🤖 AI Summary
Existing hyperspectral BRDF datasets lack polarization information and are restricted to visible-light intensity measurements, limiting their utility for polarization-sensitive cross-spectral optical modeling. To address this, we present hpBRDF—the first open hyperspectral polarimetric BRDF dataset spanning 414–950 nm with 68 spectral channels—enabling the first high-fidelity acquisition of real-world material hpBRDF. We design a custom hardware system integrating multispectral imaging and polarization modulation, coupled with a physics-guided high-dimensional data reconstruction framework. Furthermore, we propose a compact hpBRDF representation model combining principal component analysis (PCA) with implicit neural representations to uncover the coupled reflectance dependencies among wavelength, polarization state, material properties, and geometric angles. The dataset is publicly released and empirically demonstrates substantial improvements in accuracy for polarization-aware hyperspectral rendering, particularly in material identification and scientific simulation.
📝 Abstract
Acquiring bidirectional reflectance distribution functions (BRDFs) is essential for simulating light transport and analytically modeling material properties. Over the past two decades, numerous intensity-only BRDF datasets in the visible spectrum have been introduced, primarily for RGB image rendering applications.

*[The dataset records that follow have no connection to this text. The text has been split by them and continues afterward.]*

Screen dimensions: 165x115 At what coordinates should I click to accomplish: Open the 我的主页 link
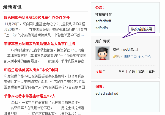tap(130, 56)
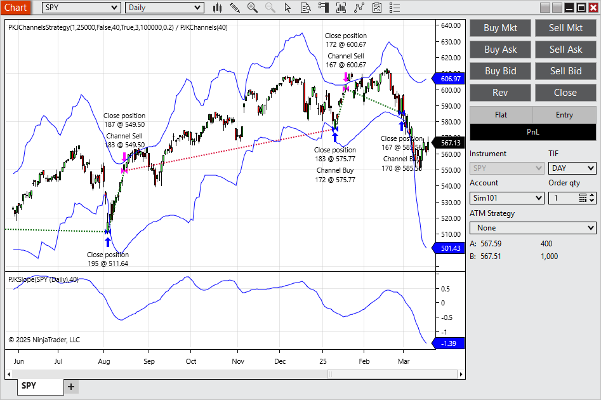Click the Order qty input field
The height and width of the screenshot is (400, 601).
[x=564, y=198]
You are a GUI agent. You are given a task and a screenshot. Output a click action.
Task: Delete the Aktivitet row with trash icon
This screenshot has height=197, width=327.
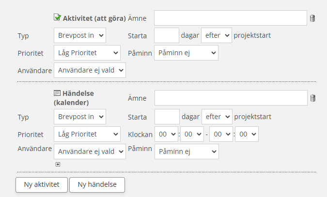coord(312,19)
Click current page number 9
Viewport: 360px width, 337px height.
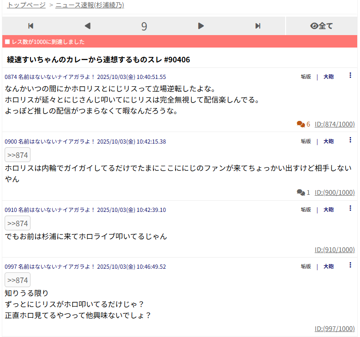pos(144,26)
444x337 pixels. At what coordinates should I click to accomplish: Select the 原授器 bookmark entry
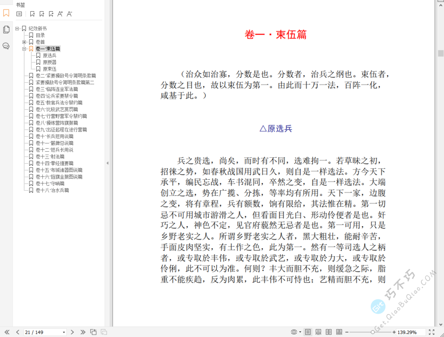pos(49,62)
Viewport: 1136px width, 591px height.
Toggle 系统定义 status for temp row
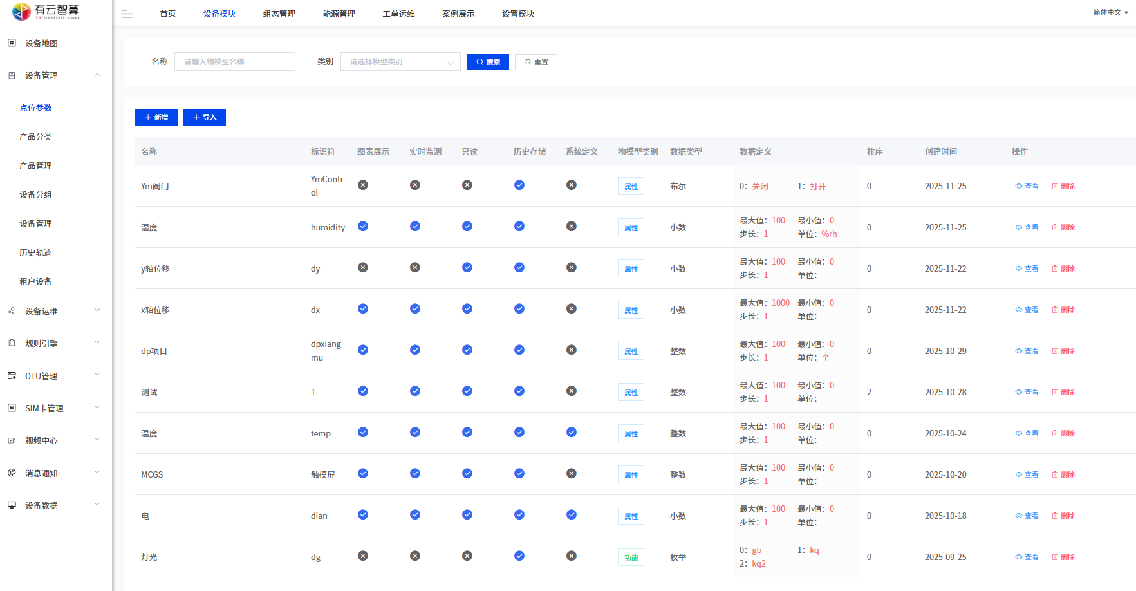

However, in scientific and engineering domains, there remains an unmet need to model light transport with polarization--a fundamental wave property of light--across hyperspectral bands. To address this gap, we present the first hyperspectral-polarimetric BRDF (hpBRDF) dataset of real-world materials, spanning wavelengths from 414 to 950,nm and densely sampled at 68 spectral bands. This dataset covers both the visible and near-infrared (NIR) spectra, enabling detailed material analysis and light reflection simulations that incorporate polarization at each narrow spectral band. We develop an efficient hpBRDF acquisition system that captures high-dimensional hpBRDFs within a feasible acquisition time. Using this system, we demonstrate hyperspectral-polarimetric rendering using the acquired hpBRDFs. To provide insights on hpBRDF, we analyze the hpBRDFs with respect to their dependencies on wavelength, polarization state, material type, and illumination/viewing geometry. Also, we propose compact representations through principal component analysis and implicit neural hpBRDF modeling.